Provided information:
— start —

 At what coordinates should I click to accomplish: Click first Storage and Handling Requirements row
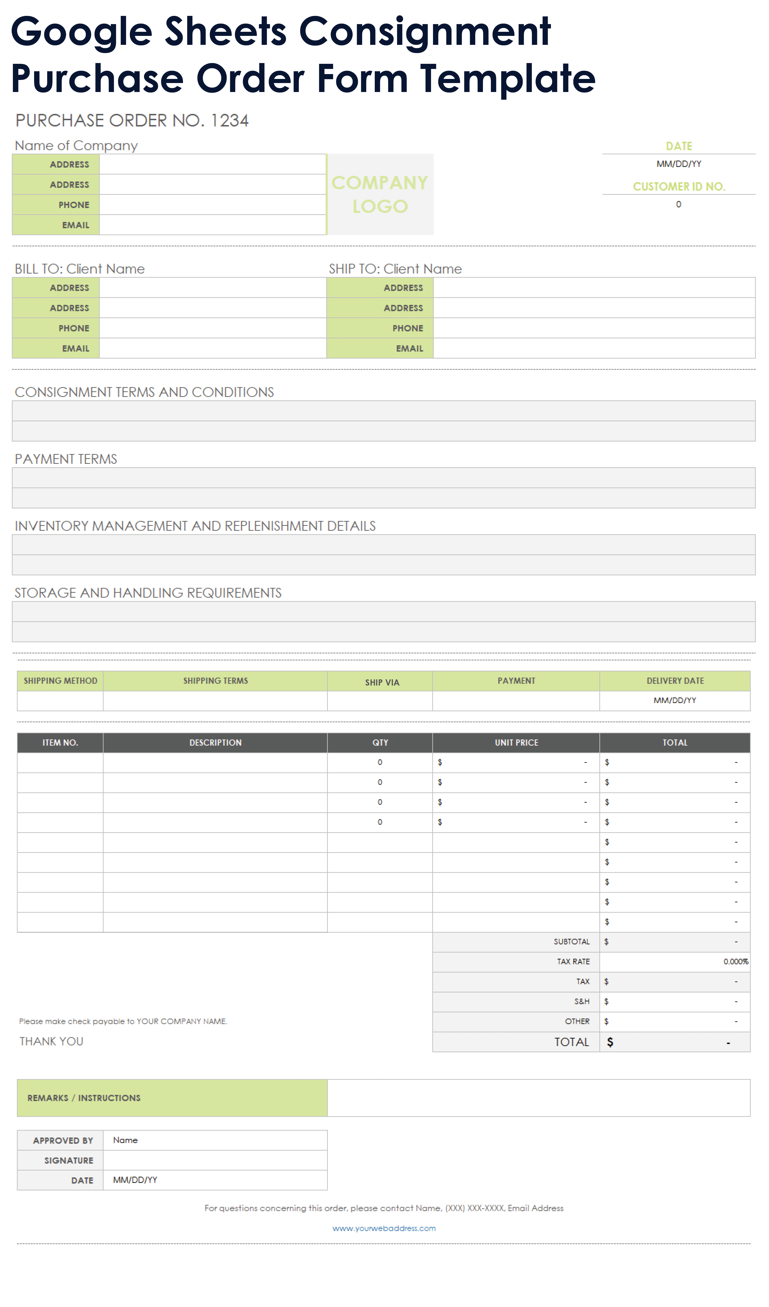pos(383,611)
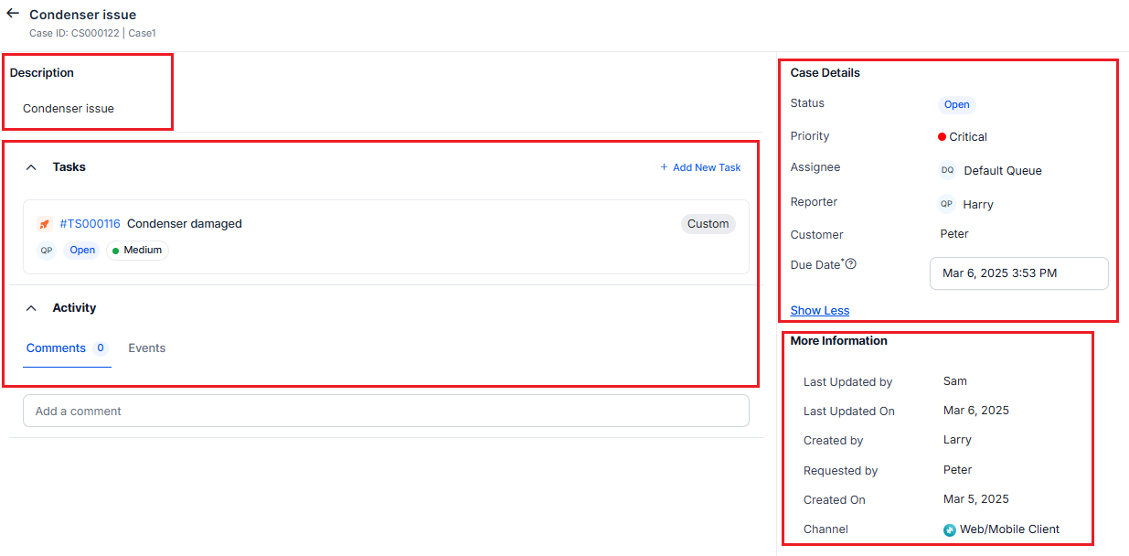This screenshot has width=1129, height=556.
Task: Click the QP avatar beside Harry
Action: coord(947,204)
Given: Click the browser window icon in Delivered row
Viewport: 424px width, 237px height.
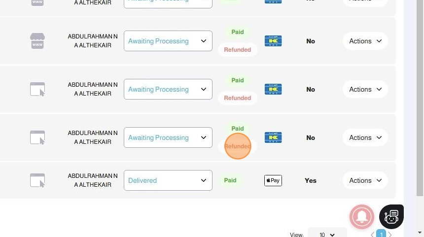Looking at the screenshot, I should [x=37, y=180].
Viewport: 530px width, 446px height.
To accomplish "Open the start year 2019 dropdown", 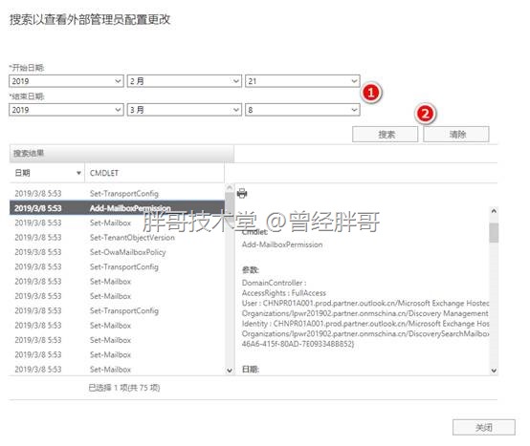I will [x=66, y=81].
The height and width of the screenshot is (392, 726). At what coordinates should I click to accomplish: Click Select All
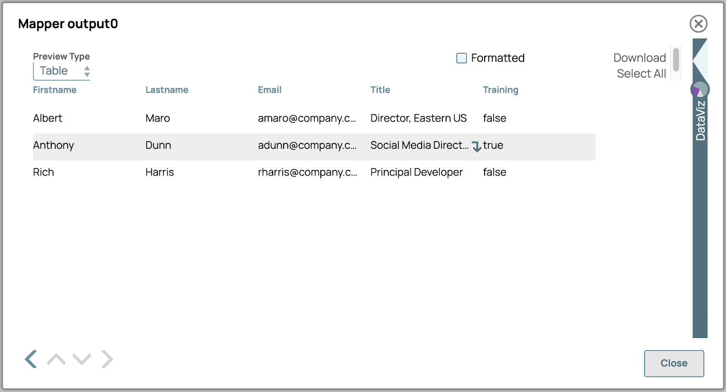coord(641,74)
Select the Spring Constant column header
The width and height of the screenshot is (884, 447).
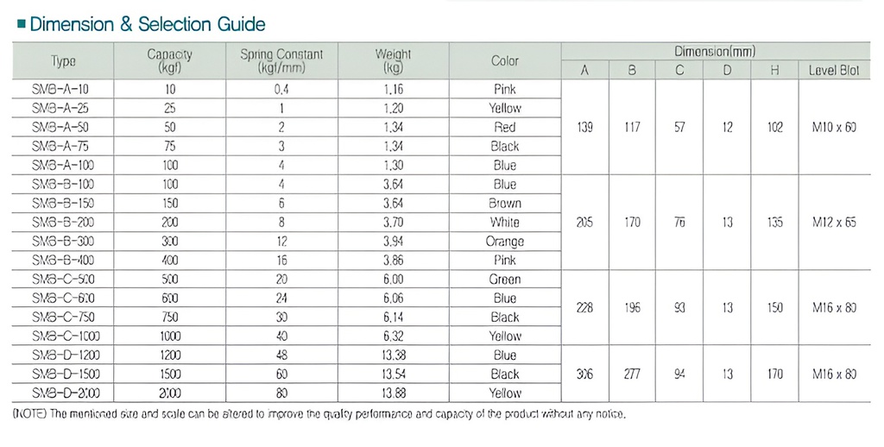(281, 60)
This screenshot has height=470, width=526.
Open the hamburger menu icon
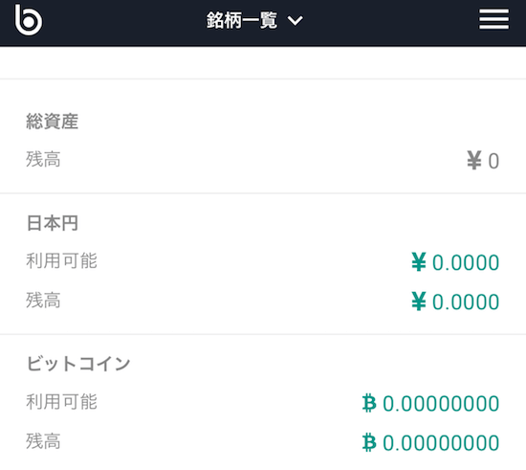493,19
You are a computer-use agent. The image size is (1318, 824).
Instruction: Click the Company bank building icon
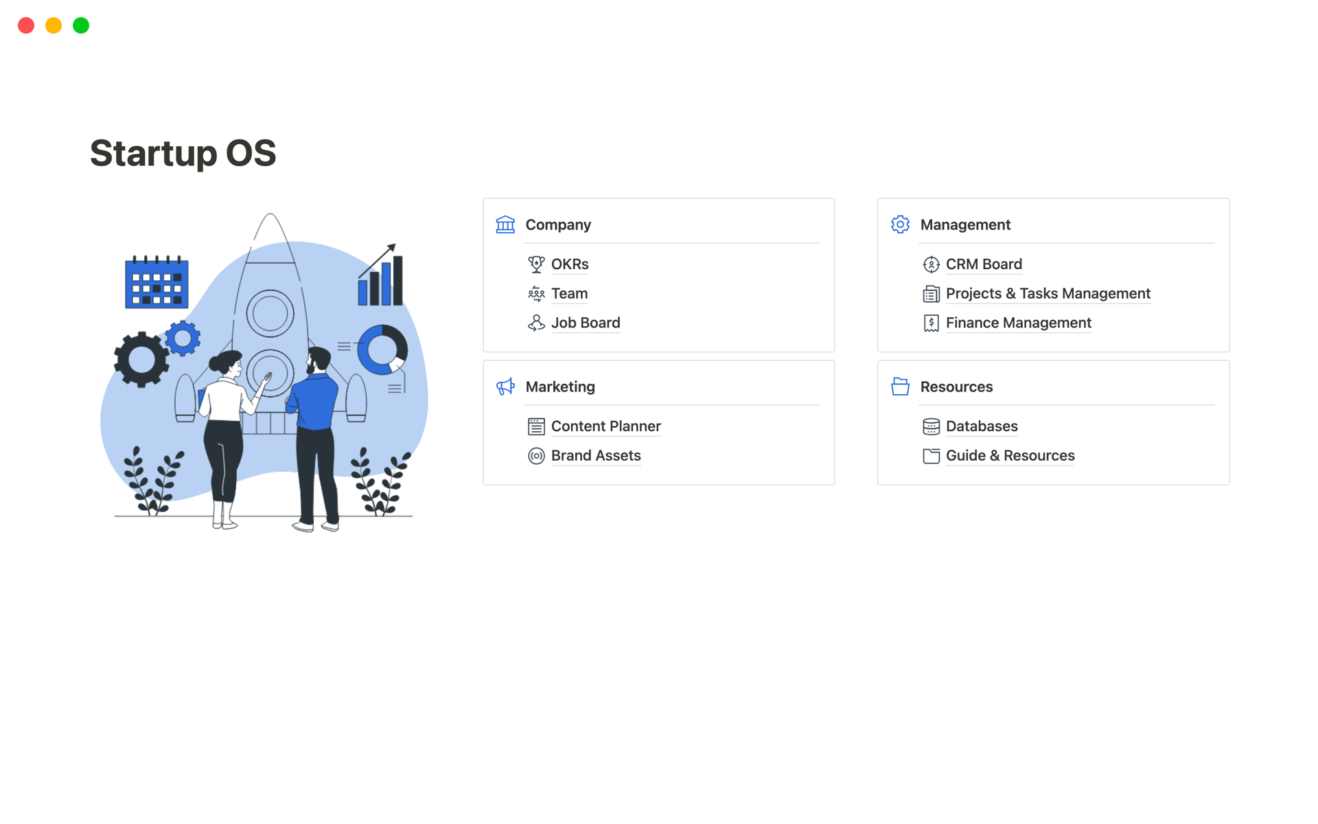tap(505, 225)
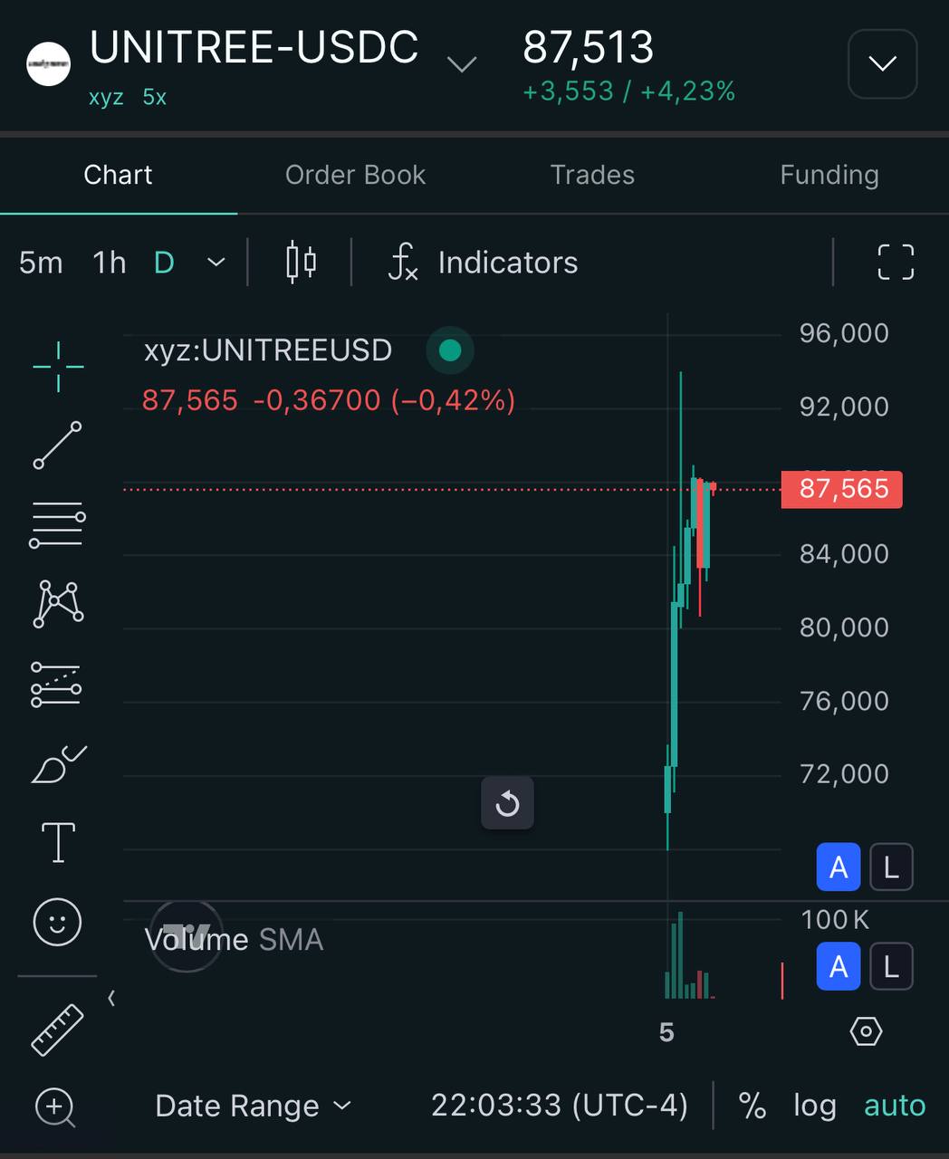This screenshot has height=1159, width=949.
Task: Open the Fibonacci retracement tool
Action: (58, 524)
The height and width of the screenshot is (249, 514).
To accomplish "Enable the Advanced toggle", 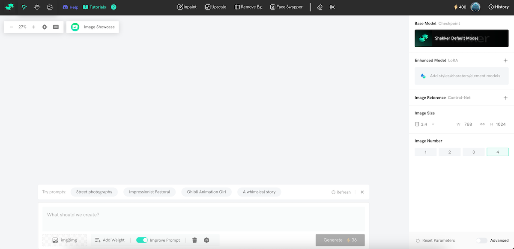I will pyautogui.click(x=481, y=240).
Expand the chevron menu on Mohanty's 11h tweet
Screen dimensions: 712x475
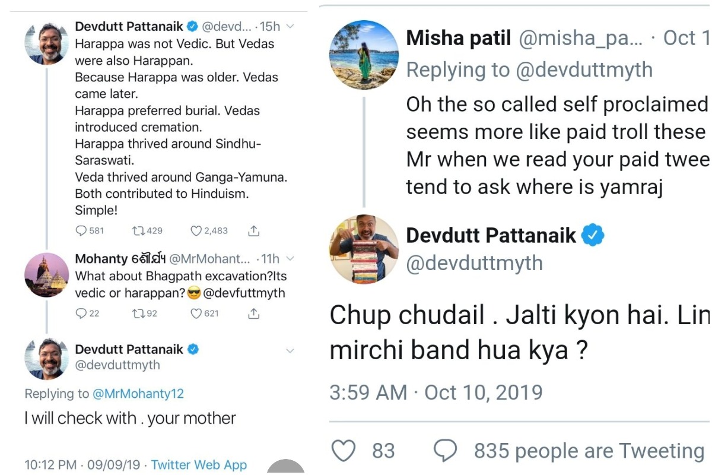[x=290, y=259]
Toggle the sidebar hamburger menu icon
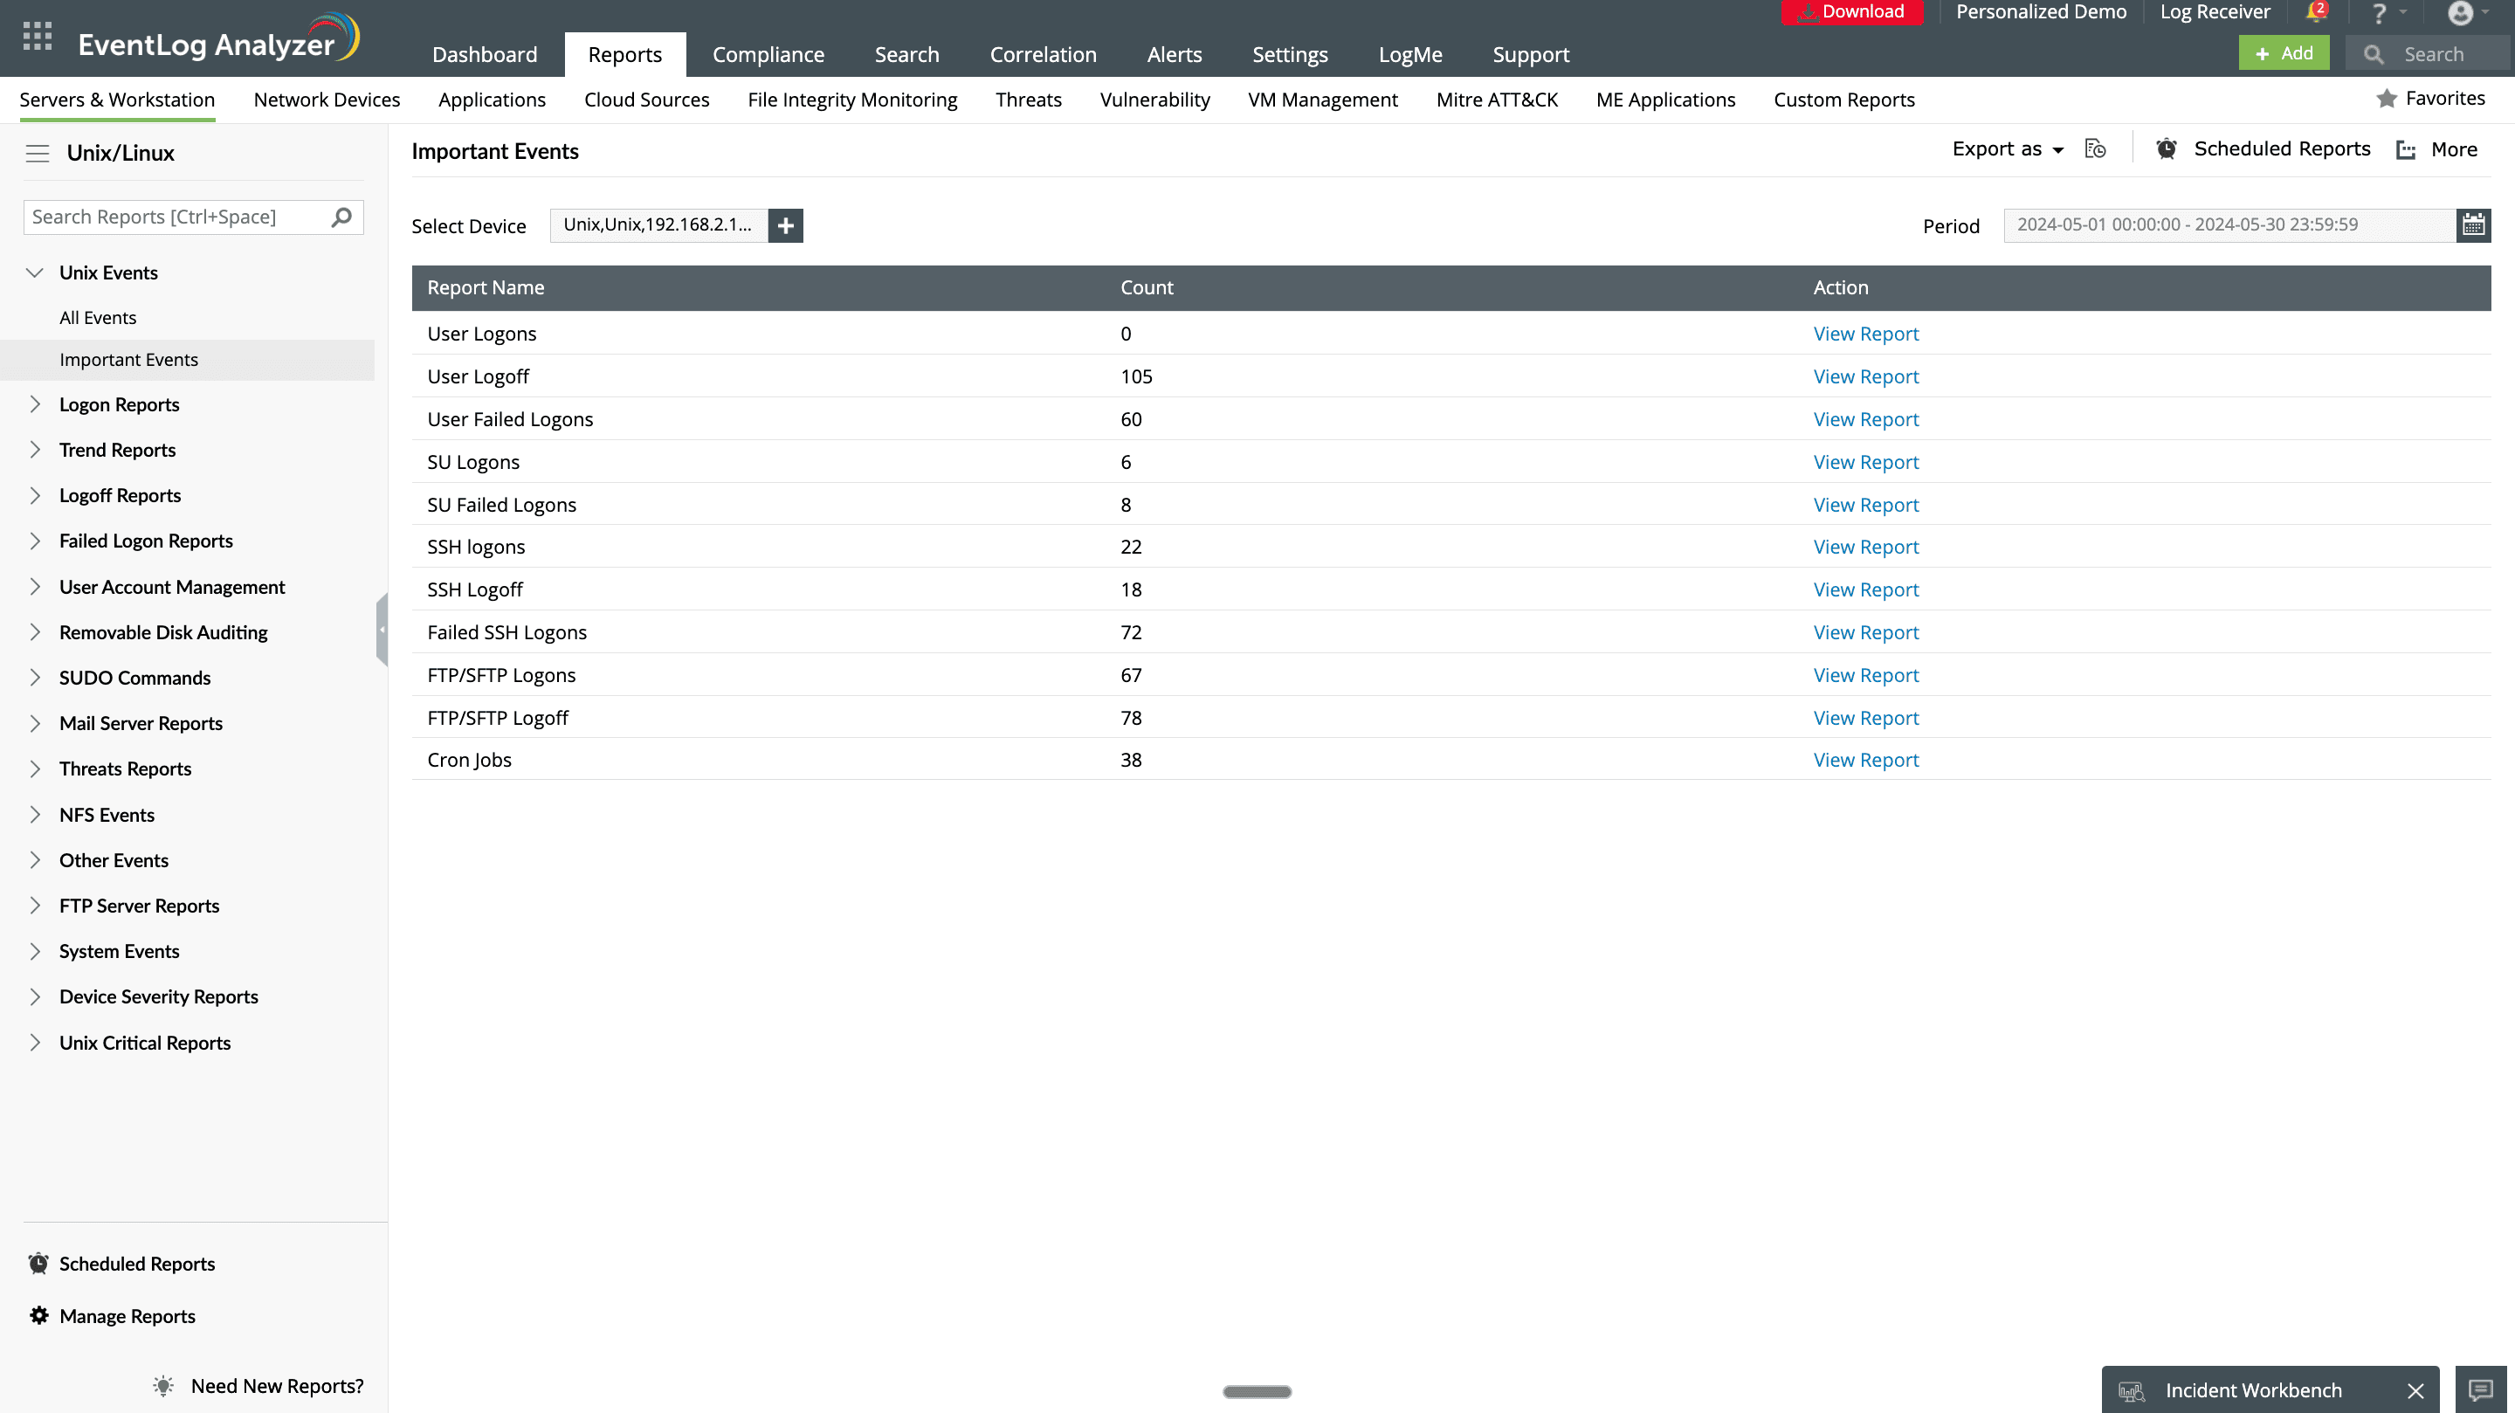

— end —

Task to carry out:
Extract everything from the start of the rows down to the line containing "Looking at the", including both ends, and reproduce each line without any change. Omit the pictures from your answer.

Expected answer:
 At what coordinates should I click to accomplish: Click first Storage and Handling Requirements row
pos(383,611)
This screenshot has width=1129, height=556.
Task: Click the QP avatar beside Harry
Action: coord(947,204)
Given: Click the browser window icon in Delivered row
Viewport: 424px width, 237px height.
Looking at the screenshot, I should [x=37, y=180].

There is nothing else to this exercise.